There are still many unknown aspects of the causes of infertility that are related to male factors rather than female factors. Generally, semen tests used for evaluation and diagnostics focus primarily on semen fluid volume, sperm concentration, motility, and malformation rate.
The information obtained in these general semen test findings are considered inadequate for determining sperm potential. To more accurately evaluate the correlation between IVF clinical outcomes and male infertility, we focused on DFI measurements.
DFI is a method for detecting the integrity of sperm nuclear DNA and the extent of damage. DFI is reported to increase with age in men. Reports have shown that close to 8% of infertile men have high DFI values ( ≧ 30%) (12). Reports have also suggested that factors associated with sperm DNA damage are affected by abnormal sperm lipids, reproductive hormones, and mitochondria (13). These factors are involved in oxidative stress and apoptosis formation due to an age-dependent decline in male fecundity. Therefore, causing an age-related increase in DNA damage (14).
The results of our DFI measurements in this study showed that DFI tended to increase with age, as described in previous reports (15–17). However, DFI is not only affected by age, but also by indulgences such as cigarettes (18) and alcohol (19), lifestyle habits such as sleep and exercise, and intake of supplements (20).

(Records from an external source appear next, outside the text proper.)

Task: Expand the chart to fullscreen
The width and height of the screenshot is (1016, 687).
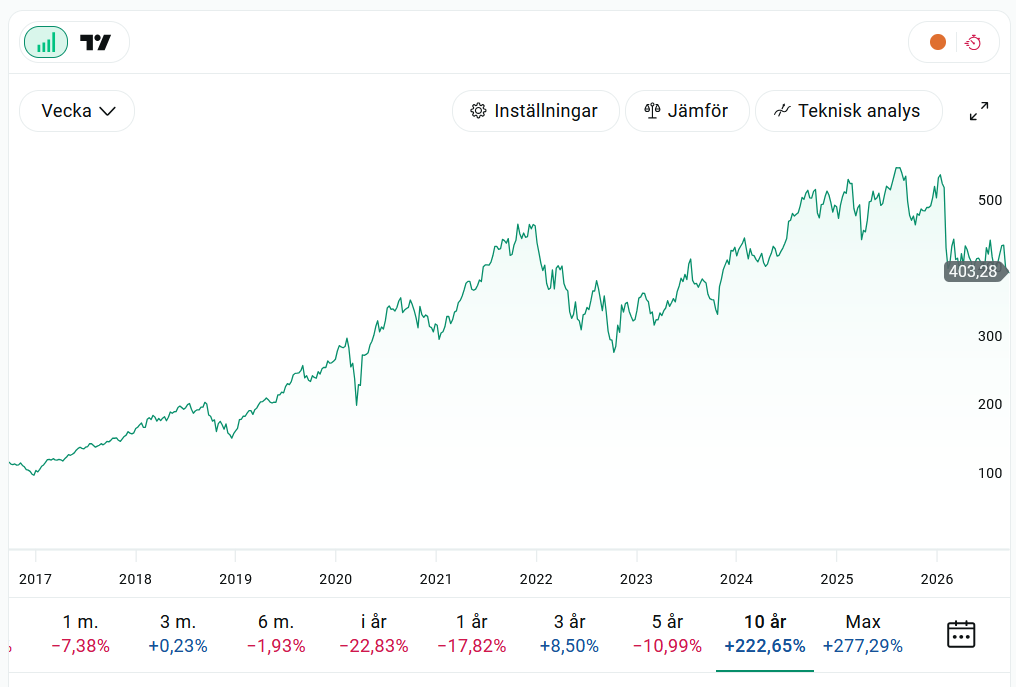Action: point(979,111)
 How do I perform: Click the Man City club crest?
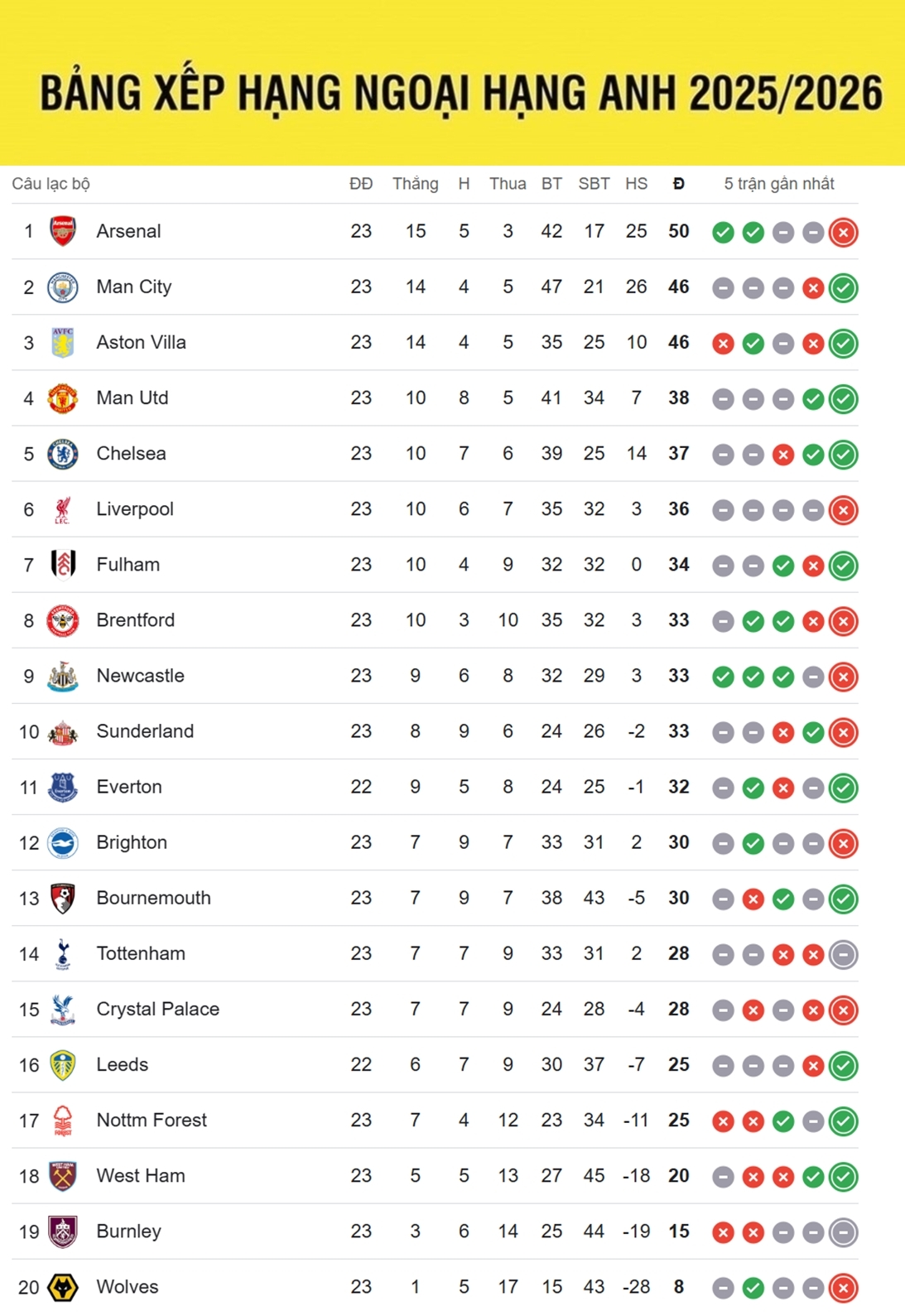click(x=63, y=287)
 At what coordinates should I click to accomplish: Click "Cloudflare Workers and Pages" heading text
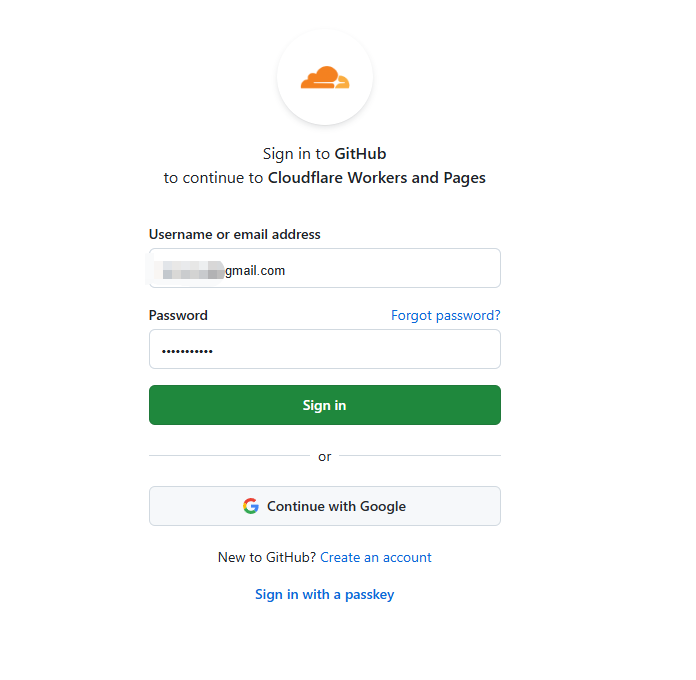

Thus, various aspects of aging, multiple stress factors, and negative factors affecting the DFI require further investigations (21). In terms of the link with IVF outcomes, it has been reported that, although there is no difference in the fertilization rate and embryonic development rate between high DFI and low DFI (22), a high DFI tends to be associated with higher rates of miscarriage, resulting in a low live birth rate per transplantation (23, 24). The patients who underwent DFI analysis in this study provided semen samples before IVF treatment. The mean DFI was 15.6 ± 11.5%. Generally, DFI levels of ≥ 30% are considered to be high, and therefore, it is necessary to investigate the correlation between elevated DFI and IVF outcomes.
We also found that DFI was significantly lower in the group below the criteria compared to the group at or above the criteria for sperm concentration, motility, and normal morphology, in semen tests conducted in accordance with the WHO criteria (25). The results suggest that, when the WHO criteria test results were good, DFI evaluation was also generally good (26). However, it is necessary to suspect damage to the sperm nucleus when IVF outcomes are poor despite patients satisfying the WHO criteria, and DFI analysis may be useful as an additional semen test in these circumstances.